Just as piles of unmade scripts could build a skyscraper in Hollywood, there are tons of essays.  So how do you stand out?

  • Don’t be BORING – Your expository writing skills don’t help here. Pick up a good book or a magazine article. They almost always have a strong first sentence or two, called a HOOK.  Make the hook great! Drama is a GOOD thing in a bio because most people write like a sleeping pill. You can cut through thousands of essays by grabbing the reader:
    • “I have a big, brown, Lebanese nose. In elementary school, I HATED it, because kids made fun of me. In high school, though, my nose found a pair of Wayfarer sunglasses, and its own version of cool.”
    • “When you’re little, everything looks so big and overwhelming. In high school, life can feel so stressed and overwhelming.  After I graduate high school, I’m officially done with ‘overwhelming.'”
    • “I pulled and pulled on the outboard engine’s starter cord. It wouldn’t kick. The shore, with its towering condos, that shadowed the water, as the sun swiftly sank away towards the West Coast, was all shrinking dots on the horizon.  The tide was pulling my little boat Eastward, out into the Atlantic. My cell phone? “NO SERVICE.” AT&T was not going to send the Coast Guard. Worry set in when the “Jaws” theme started playing on the theme-music channel in my head, as the sun set on the horizon.”
  • To Thine Own Self, Be True – Be yourself. Are you funny? Be funny. Are you serious? Be serious. Use your Characteristics List to help you frame the tone of your essay.
  • From your Life List, select an event, or series of related events, that will help you tell a story that is emblematic of you, how you handle life, that gives you the opportunity to show, rather than tell, how your habits and characteristics that you listed WORK.  If you’re mellow, neurotic, funny, crazy, whatever SHOW IT THROUGH THE NARRATIVE. PUT US IN THE MOMENT OF THE STORY.
    • Instead of “I’m OCD,” try: “Every brush, on my dressing table, has its place, and purpose. Each has to be exactly in the right place. My mom borrowed one, once, and didn’t bring it back. I just stared and stared at the hole. I got madder and madder, at this disruption in the personal cosmos of my room.”
    • Instead of “I like sports, which is direct and boring, try: “Sunday morning starts: cold shower; skin-tight running gear; and baaad Nikes. I pound pavement!, Then, steamy sweat-remover. Last a big bowl of Cheerios, and Chris Berman ESPN, with takes and highlight reels, to catch me up, because mom won’t let dad pay for the game-day packages.”

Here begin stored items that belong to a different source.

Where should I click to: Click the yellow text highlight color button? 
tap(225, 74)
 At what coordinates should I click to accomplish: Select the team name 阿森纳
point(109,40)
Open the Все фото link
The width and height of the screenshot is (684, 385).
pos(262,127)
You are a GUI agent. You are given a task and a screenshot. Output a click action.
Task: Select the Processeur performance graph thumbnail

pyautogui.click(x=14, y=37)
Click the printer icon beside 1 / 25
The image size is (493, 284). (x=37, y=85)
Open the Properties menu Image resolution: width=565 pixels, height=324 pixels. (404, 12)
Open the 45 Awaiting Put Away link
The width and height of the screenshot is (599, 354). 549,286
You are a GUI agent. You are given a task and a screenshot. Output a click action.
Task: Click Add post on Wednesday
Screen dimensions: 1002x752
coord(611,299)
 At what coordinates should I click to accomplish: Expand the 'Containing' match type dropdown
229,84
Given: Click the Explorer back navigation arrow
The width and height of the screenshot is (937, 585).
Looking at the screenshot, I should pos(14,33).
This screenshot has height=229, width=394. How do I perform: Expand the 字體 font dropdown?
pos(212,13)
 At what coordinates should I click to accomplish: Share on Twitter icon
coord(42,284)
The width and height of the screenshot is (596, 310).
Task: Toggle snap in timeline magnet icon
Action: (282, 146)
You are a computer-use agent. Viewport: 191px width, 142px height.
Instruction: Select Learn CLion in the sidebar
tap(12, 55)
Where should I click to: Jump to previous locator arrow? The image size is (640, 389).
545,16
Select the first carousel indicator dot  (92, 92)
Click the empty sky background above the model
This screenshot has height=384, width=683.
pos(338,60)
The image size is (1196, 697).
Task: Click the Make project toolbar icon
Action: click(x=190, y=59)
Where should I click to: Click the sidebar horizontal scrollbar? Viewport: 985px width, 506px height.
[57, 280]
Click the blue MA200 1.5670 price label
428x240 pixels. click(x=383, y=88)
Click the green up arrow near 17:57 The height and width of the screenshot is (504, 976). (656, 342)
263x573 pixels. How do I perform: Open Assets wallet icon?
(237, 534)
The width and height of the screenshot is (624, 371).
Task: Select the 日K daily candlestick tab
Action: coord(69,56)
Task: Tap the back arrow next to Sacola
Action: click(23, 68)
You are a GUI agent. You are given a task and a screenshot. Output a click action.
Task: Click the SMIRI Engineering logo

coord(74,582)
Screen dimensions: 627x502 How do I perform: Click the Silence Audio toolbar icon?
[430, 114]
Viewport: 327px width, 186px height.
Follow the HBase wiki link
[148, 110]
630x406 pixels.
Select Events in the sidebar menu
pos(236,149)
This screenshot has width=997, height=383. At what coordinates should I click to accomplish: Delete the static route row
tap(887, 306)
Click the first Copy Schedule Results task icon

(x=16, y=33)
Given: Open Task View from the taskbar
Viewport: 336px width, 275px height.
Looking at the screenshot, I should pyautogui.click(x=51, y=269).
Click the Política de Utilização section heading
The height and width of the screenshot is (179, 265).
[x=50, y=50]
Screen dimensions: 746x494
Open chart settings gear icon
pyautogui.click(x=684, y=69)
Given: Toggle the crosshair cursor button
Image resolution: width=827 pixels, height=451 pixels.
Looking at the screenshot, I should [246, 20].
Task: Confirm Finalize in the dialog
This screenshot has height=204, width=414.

CLARITY: THE READ FOR SPEED

Readers will go through your 650 word essay in one to three minutes. They do not sit around, much as your English teachers would like it to be so, to consider the beauty of your prose, much, these days. Computers do some, or all, of the scoring of your work, at many schools.

Some things, that you can do, to make your read a great one:

  • Hit them between the eyes with a 2×4. Your opening should be short, one to two great, clever sentences that hook them. Something  that references, or teases where you’ll be heading in the essay.  An essay on how boring your life is, transformed with your 18th or 19th thought in the first draft, moved to the top: “Sometimes? I feel like I need to get into more of the right kind of trouble.”
  • Don’t indent. The Common App doesn’t let you use it anyway. Double space after each paragraph.
  • Understand that long paragraphs can be split into paragraphs and sub-paragraphs. Subconsciously all readers dread long huge blocks of text. Shorter paragraphs, and supporting sub-paragraphs, let the essay “breathe” better, and make for good flow.
  • Don’t repeat words or phrases in the same paragraph, e.g.: “My uncle was my hero because he took me to the park. My uncle was a special person in my life. ”  Pronouns like “He” work better. Repetitive words can cause the reader’s eye to “skip” when reading in a paragraph. If they pick up a cup of coffee, stopping, now to figure out which of the three “My uncle” sentences they left off on, they may have to go back to re-read. That never ends well for the evaluation of the quality of the read.
  • Don’t get cute. Elusive paragraphs, that coyly lead up to your topic sentence, are annoying to a college essay reader.”It was the kind of thing that you just don’t see. A special moment…” blah blah blah for a whole paragraph, until you get to the freaking POINT!!I’ve tuned you out before I got to it.  You’re also wasting your 650 words, with a lot of FILLER. Don’t be wordy. Computer systems score your writing, and detect it. Speed readers of essays detest wordiness, after 40 or 50 of them.
  • Don’t make the reader “tense.”  High school students are rewarded for writing in volume, with long, often lugubrious, pretentious, wordy sentence structure. K.I.S.S. Keep it simple, students.  Avoid a lot of conditional verbs. Simple past, present, and future tenses work well for a speed read, most of the time.“As a matter of fact, I have thought, many times, that I would like to study how plants interact with light,” should read: “I want to study how plants interact with light.”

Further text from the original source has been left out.